#150298 - NinjaMonkeyPirate - Fri Feb 01, 2008 6:06 pm
How have any of you done this? By which i mean, cheacking for a collision between a sprite (i.e. player) and the background they are standing on.
So far, I use a rectangle for the player "base", the size that their feet would be on the map, and check it against the current tile(s) that rectangle is above(standing on), and used a u8 to describe the "passability", that is, what directions across which the tile can be passed.
For example, if the tile the player is standing on has the values PASS_RIGHT | PASS_UP, the plaer will move if they press up or right, pressing left or down will do nothing.
The problem with this is having to set a variable for each tile in a tilemap, which sucks without some kind of tool, so before I make one, does anygbody have a better technique?
#150299 - gauauu - Fri Feb 01, 2008 6:21 pm
I do similar to what you are doing, with a few things to make it easier:
First, (maybe this is what you mean), I associate the passability based on the graphics tile in the tileset, not on the map of tiles that makes up the level. (i.e. all wall graphic tiles are unpassable)

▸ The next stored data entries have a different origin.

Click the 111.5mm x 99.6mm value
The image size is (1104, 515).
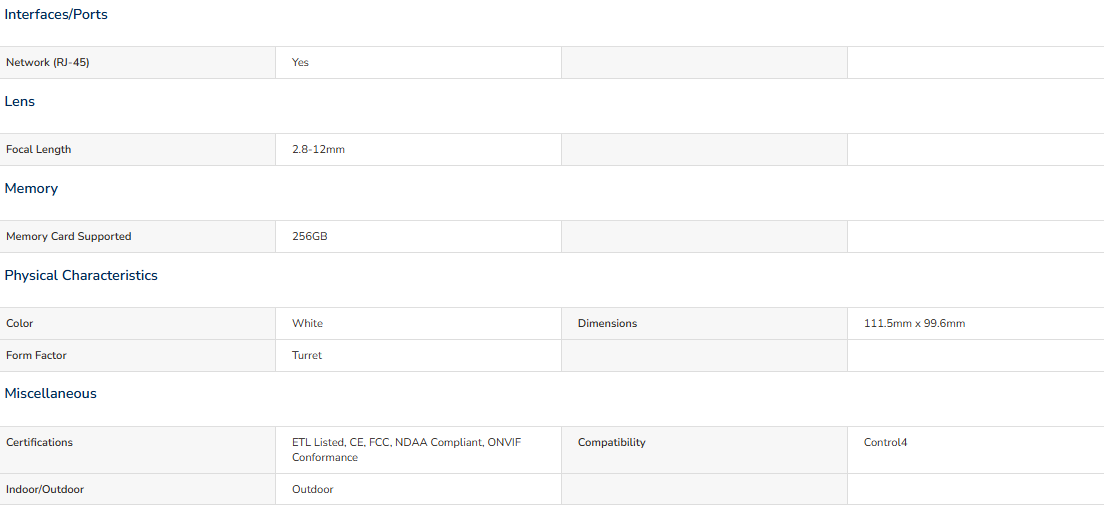(915, 323)
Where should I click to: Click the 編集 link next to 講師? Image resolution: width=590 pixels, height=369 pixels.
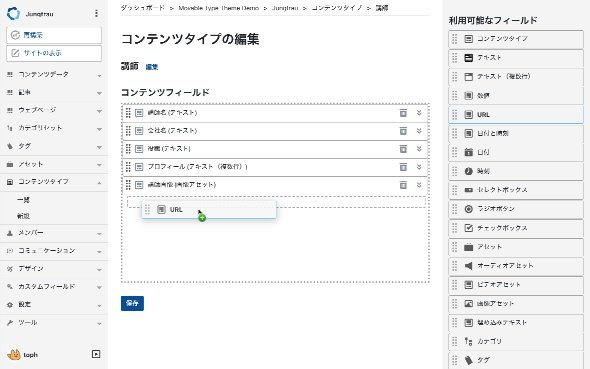coord(152,67)
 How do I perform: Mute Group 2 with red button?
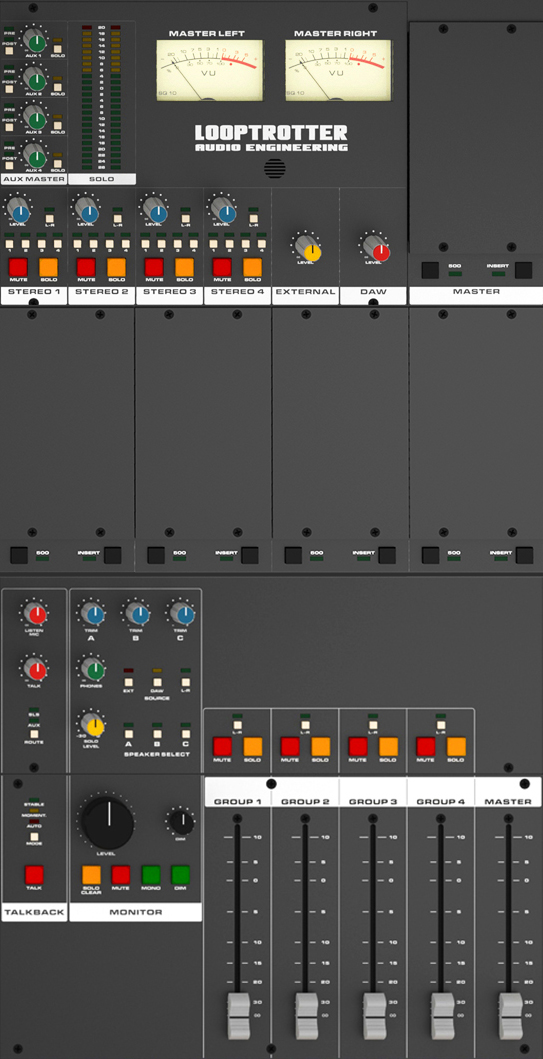point(290,746)
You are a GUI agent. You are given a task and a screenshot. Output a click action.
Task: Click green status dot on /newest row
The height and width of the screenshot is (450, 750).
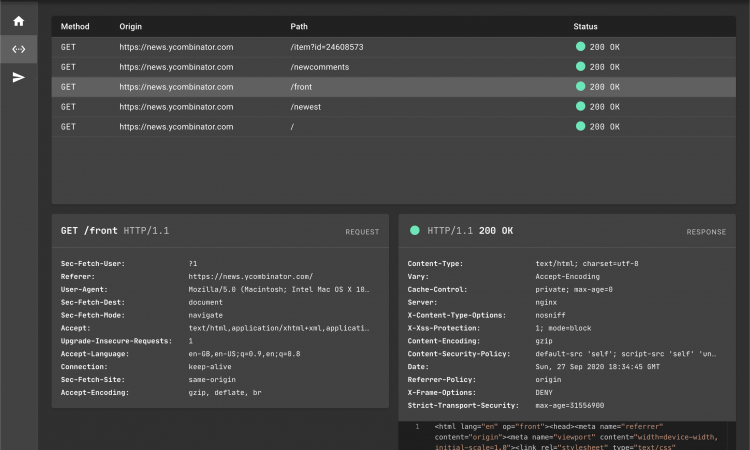tap(580, 106)
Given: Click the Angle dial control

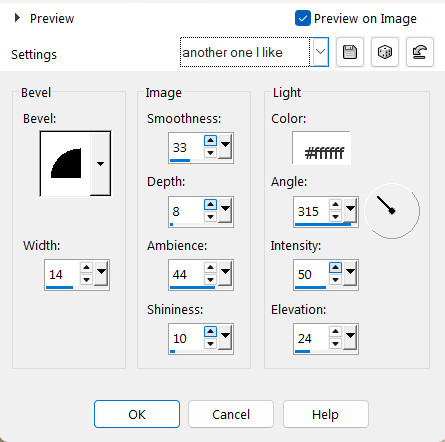Looking at the screenshot, I should [392, 211].
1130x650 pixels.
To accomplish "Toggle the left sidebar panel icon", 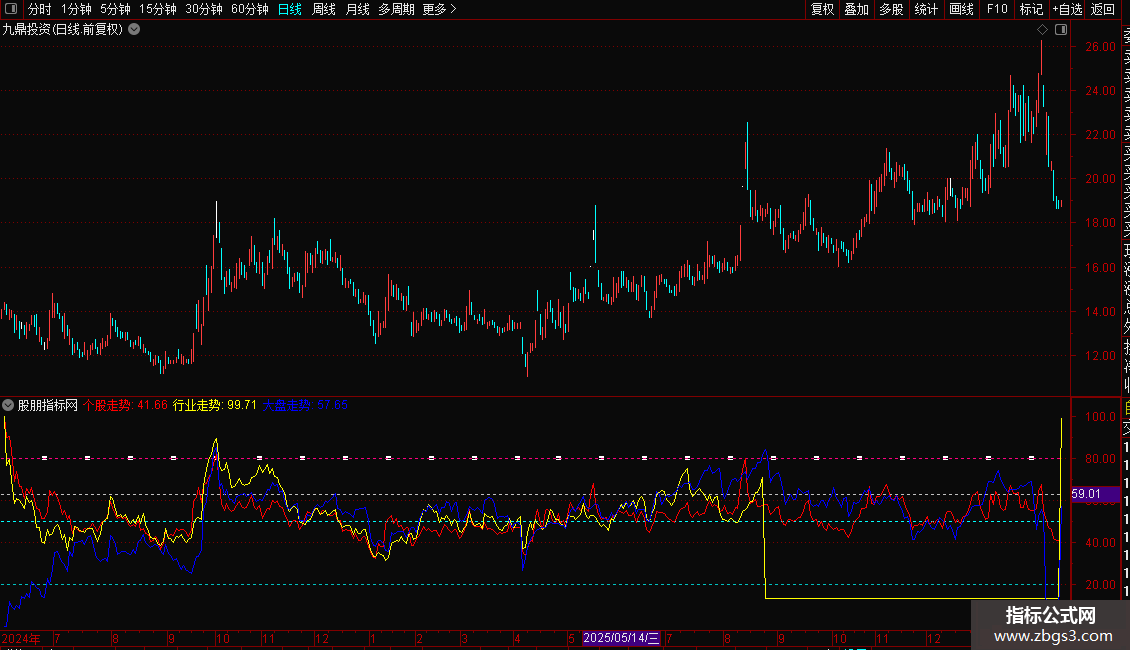I will click(10, 9).
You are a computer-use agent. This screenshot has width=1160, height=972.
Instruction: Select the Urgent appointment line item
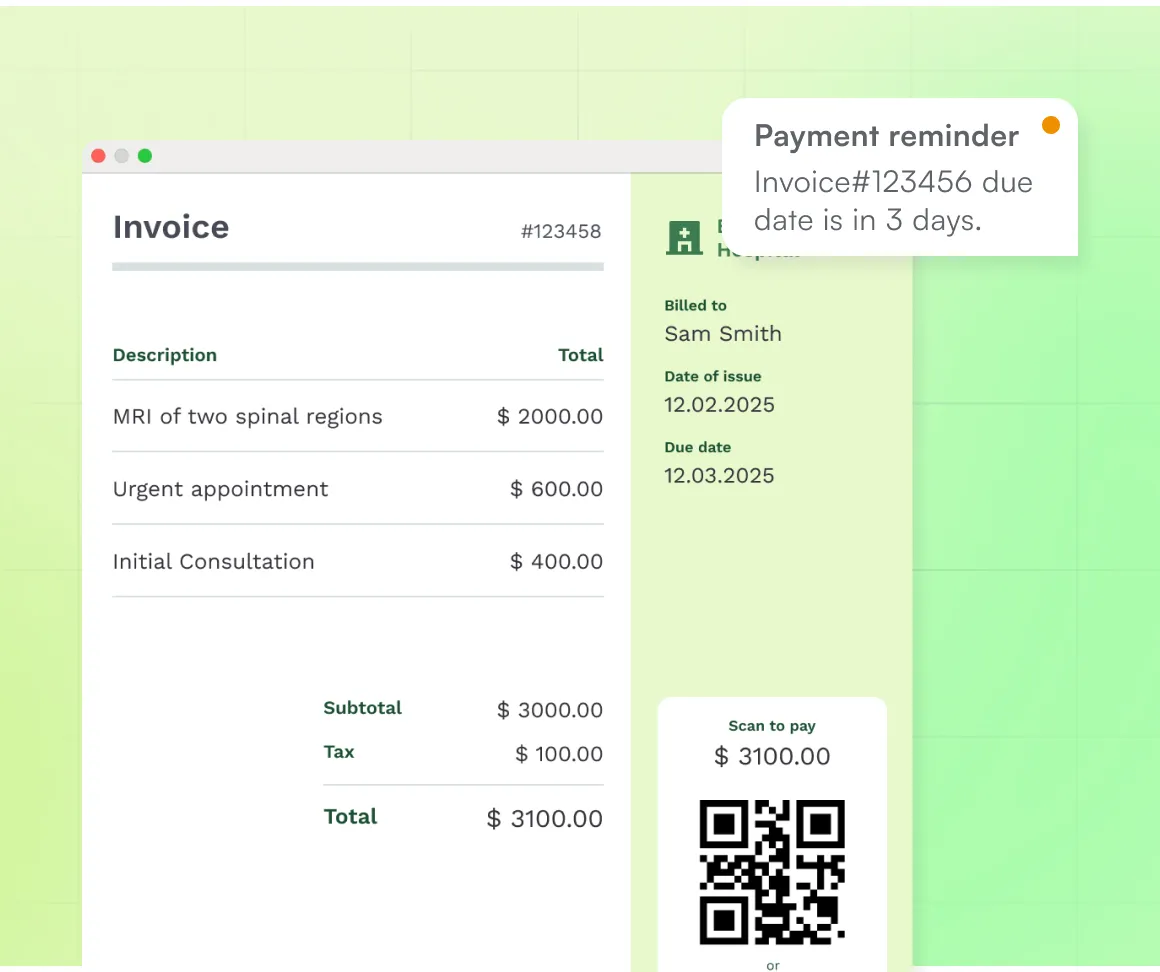pyautogui.click(x=220, y=489)
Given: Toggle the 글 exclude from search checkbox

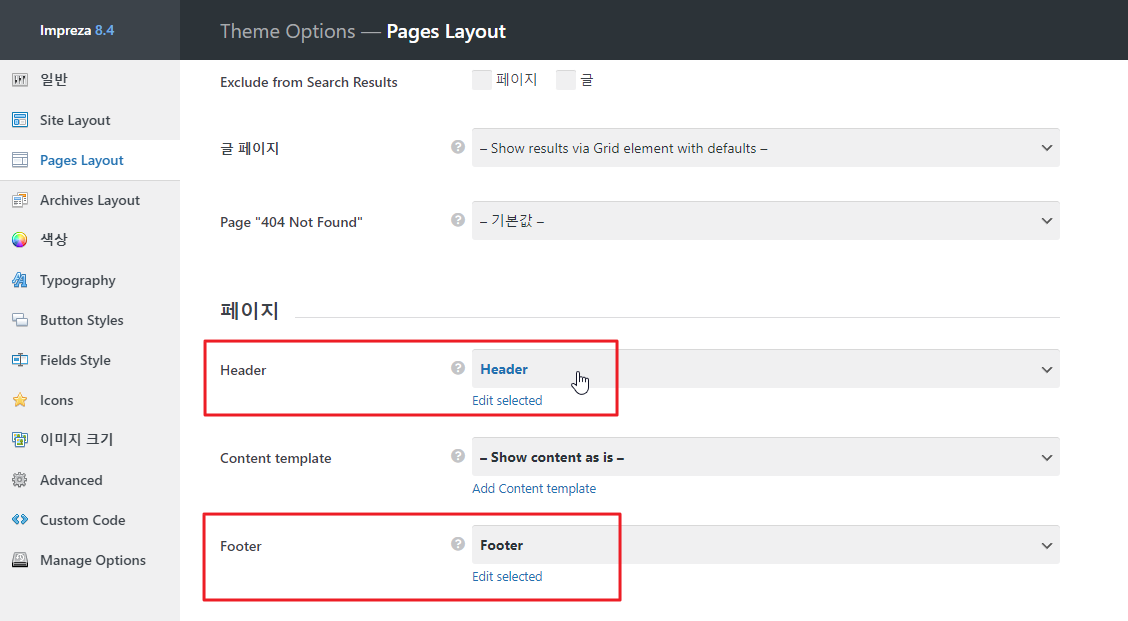Looking at the screenshot, I should (x=566, y=80).
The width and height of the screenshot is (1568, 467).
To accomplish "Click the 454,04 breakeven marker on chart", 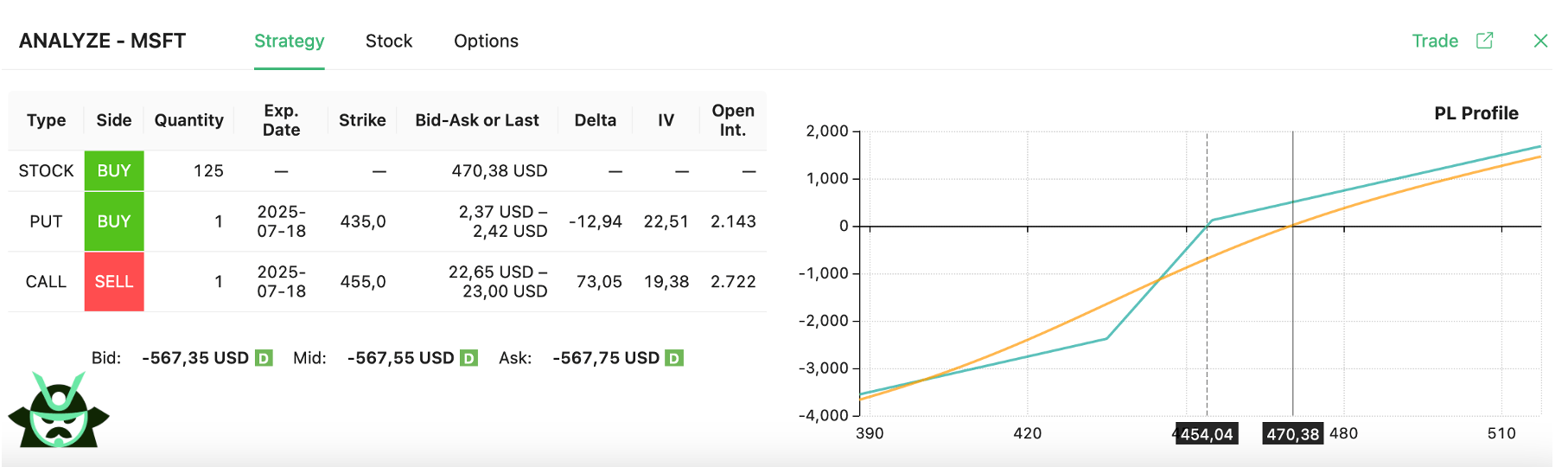I will click(x=1207, y=434).
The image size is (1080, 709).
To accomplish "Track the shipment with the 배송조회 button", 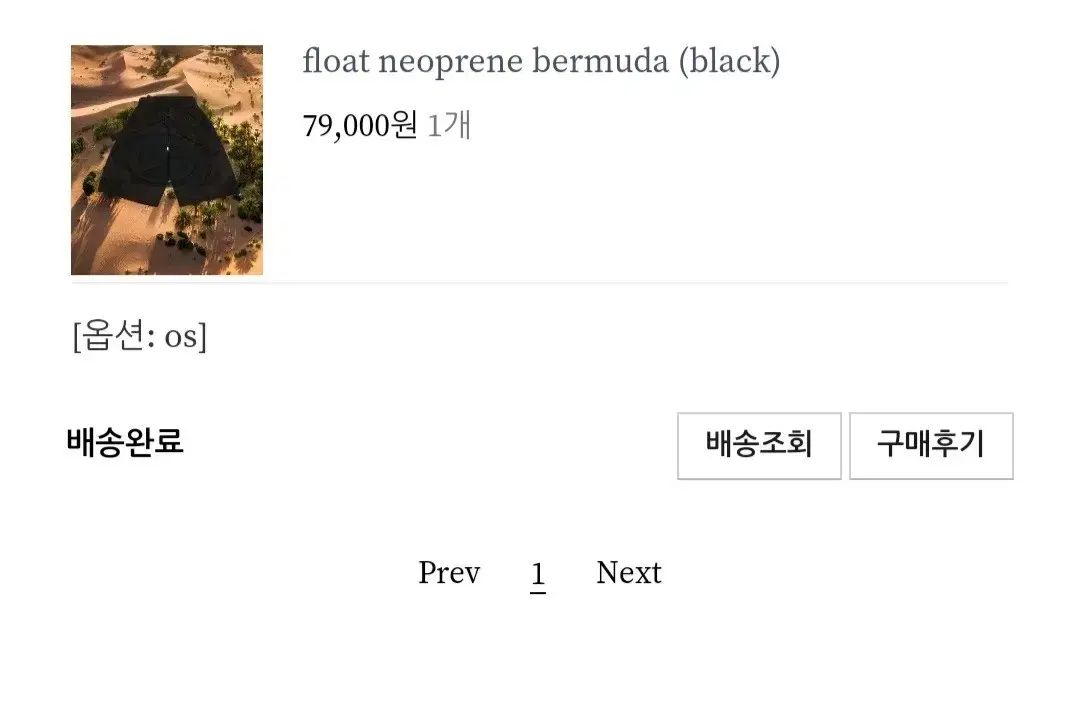I will [x=759, y=445].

Second, which just makes my life slightly easier, in my tile graphics definitions, I group all similar tiles (in passability) into one section, so instead of specifying passability for each tile, I specify it for the group
(i.e. all tiles between 0 and 30 are completely passable. all tiles between 31-50 are not passable unless you are flying. etc) So I just have one file that specifies these groups, which is easier to maintain.
I don't do anything with differences between passability in terms of up/left/down/right...I do it in terms of movement types. Land movers have a passability of a certain type, flyers another, ghosts another.
Also, (which is probably relatively obvious) the bounding box I use for my player or enemies when checking against map collisions is the same bounding box that I use when checking against them colliding with each other.
#150312 - NinjaMonkeyPirate - Fri Feb 01, 2008 8:37 pm
hmm, I think I like some of those.
I only use a different bounding box because of the top-down view, I want to check collision with the feet, not the player's head, so it can still look like the player is looking over it.
And I do the same as per tile instead of map, and I try to keep similar things together (grasss tiles near dirt tiles, etc...), but I hadn't thought of tile grouping.
How do you manage that? I just made an array of U8s the same size as my tile array, and look them up by the same index. That is, for every tile, i have a u8 "Pass_Flag" with the same index.
Also, what kind of game are you working on? It sounds like a strategy game, where mine is a bit more RPG/adventure-ish (at least it will be), which is why I am more concerned with direction than unit type.
Thanks for the ideas
#150319 - gauauu - Fri Feb 01, 2008 11:08 pm
I manage it by changing a configuration file that gets turned into a C array.
My configuration file looks sort of like:
Code: |
minFlyingCollide: 50
minGhostCollide: 80
|
which gets translated into a C array that looks sort of like:
Code: |
int tilesetCollisionBoundaries[] = {50,80};
|
Then to check if it's a collision, do something like:
Code: |
bool isCollision(int collideType, int tile)
{
int minCollideTile = tilesetCollisionBoundaries[collideType];
return (tile >= minCollideTile);
}
|
Not exactly, but that's basically it. (To be exact, I cheat a bit, since there's a few complicated exceptions...for each tileset, I have a different function that gets called that uses a bunch of ifs and switch blocks to manage the more complicated exceptions. Those functions are ugly as sin, but it makes the general case much cleaner)
I'm also doing an action/adventure type game, Anguna. (I've been working on it for a couple years now, and it's SO close to being done, maybe just a few more weeks)
Regarding your bounding box for their feet...each of my characters have 2 separate definitions: one for what their sprite looks like and where it sits relative to the character's "master position", and one that tells their bounding box (where their feet and body are) size and where that sits relative to their "master position". All collisions (map, character-enemy, bullet-character, etc) are checked against that bounding box.
#150326 - NinjaMonkeyPirate - Sat Feb 02, 2008 2:08 am
Oh cool, I played you're demo, thought it was fun.
Anyhoo, so what you have is an an array for each tileset of each tile group right?
#150350 - gauauu - Sat Feb 02, 2008 8:03 pm
Thanks!
Yup...for each tileset, I have an array of each grouping of similar tiles.